====== INPUT RECORDS

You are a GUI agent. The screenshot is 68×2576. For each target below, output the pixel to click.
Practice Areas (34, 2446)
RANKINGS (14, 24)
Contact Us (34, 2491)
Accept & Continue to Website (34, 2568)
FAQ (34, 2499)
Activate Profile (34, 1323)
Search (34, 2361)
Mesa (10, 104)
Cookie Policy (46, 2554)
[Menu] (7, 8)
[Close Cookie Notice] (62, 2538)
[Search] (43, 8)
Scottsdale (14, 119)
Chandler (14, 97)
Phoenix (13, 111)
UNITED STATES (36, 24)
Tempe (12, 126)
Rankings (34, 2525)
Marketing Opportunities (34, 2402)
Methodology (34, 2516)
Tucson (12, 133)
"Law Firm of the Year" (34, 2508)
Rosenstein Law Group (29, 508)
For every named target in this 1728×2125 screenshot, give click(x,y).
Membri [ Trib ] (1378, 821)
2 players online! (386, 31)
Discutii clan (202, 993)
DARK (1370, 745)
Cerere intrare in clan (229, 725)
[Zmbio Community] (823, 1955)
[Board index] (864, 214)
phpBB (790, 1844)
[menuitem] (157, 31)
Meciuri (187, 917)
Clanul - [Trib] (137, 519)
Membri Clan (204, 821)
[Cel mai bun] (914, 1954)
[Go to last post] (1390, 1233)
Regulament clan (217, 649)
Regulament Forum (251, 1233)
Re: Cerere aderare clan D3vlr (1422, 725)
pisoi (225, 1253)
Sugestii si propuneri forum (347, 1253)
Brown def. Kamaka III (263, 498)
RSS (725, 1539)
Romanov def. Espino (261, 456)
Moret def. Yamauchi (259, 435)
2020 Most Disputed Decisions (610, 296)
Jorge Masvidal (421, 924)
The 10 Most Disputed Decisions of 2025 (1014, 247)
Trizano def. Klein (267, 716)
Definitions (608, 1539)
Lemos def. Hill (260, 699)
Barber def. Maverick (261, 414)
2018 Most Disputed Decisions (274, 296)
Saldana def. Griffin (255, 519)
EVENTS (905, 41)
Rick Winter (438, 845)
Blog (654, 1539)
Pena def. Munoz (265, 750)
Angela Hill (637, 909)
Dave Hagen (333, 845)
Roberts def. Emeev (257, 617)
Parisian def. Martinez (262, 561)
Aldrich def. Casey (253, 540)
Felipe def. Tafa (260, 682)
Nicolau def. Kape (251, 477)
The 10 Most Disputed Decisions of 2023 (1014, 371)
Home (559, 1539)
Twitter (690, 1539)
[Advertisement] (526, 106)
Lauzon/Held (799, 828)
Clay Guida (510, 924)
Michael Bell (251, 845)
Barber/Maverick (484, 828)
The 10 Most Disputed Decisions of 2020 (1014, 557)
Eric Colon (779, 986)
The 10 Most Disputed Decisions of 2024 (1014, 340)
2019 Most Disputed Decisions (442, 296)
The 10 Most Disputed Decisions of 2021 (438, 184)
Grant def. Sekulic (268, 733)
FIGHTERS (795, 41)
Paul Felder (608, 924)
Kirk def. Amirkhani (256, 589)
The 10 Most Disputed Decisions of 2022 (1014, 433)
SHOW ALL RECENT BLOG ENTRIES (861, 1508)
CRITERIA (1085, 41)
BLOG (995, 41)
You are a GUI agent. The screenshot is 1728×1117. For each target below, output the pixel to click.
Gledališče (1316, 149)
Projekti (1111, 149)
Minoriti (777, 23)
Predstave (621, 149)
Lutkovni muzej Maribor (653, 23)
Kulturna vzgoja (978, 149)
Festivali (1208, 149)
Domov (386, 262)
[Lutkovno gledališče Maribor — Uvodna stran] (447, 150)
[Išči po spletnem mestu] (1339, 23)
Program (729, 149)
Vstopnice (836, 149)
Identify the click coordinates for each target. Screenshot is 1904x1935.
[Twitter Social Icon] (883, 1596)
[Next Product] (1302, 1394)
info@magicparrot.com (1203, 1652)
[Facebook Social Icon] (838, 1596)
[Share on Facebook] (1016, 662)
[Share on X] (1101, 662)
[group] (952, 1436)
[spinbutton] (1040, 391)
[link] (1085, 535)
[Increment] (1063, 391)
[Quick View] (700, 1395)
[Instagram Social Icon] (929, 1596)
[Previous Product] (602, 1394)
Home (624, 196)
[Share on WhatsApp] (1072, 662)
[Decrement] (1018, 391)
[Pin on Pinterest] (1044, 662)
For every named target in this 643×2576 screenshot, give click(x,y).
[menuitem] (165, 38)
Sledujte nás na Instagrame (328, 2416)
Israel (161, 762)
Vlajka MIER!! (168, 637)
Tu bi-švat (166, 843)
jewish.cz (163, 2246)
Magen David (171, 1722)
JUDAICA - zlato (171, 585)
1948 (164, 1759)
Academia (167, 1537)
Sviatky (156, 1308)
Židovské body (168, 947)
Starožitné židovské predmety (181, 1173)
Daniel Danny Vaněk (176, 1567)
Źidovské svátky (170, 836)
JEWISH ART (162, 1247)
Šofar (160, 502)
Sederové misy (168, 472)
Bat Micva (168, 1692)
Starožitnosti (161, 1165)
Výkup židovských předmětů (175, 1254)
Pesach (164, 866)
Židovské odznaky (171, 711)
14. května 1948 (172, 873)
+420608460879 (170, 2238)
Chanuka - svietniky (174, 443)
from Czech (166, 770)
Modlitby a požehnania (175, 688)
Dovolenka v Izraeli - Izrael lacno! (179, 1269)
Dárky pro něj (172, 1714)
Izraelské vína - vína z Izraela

============

• _EXERCISE BRIEF_
Reproduce exactly the section above that begins at the line containing "SHOW ALL RECENT BLOG ENTRIES (861, 1508)" and ends at the line containing "Domov (386, 262)", leaving out all other lines.

• _ANSWER TO THIS PROBLEM_
SHOW ALL RECENT BLOG ENTRIES (861, 1508)
CRITERIA (1085, 41)
BLOG (995, 41)
You are a GUI agent. The screenshot is 1728×1117. For each target below, output the pixel to click.
Gledališče (1316, 149)
Projekti (1111, 149)
Minoriti (777, 23)
Predstave (621, 149)
Lutkovni muzej Maribor (653, 23)
Kulturna vzgoja (978, 149)
Festivali (1208, 149)
Domov (386, 262)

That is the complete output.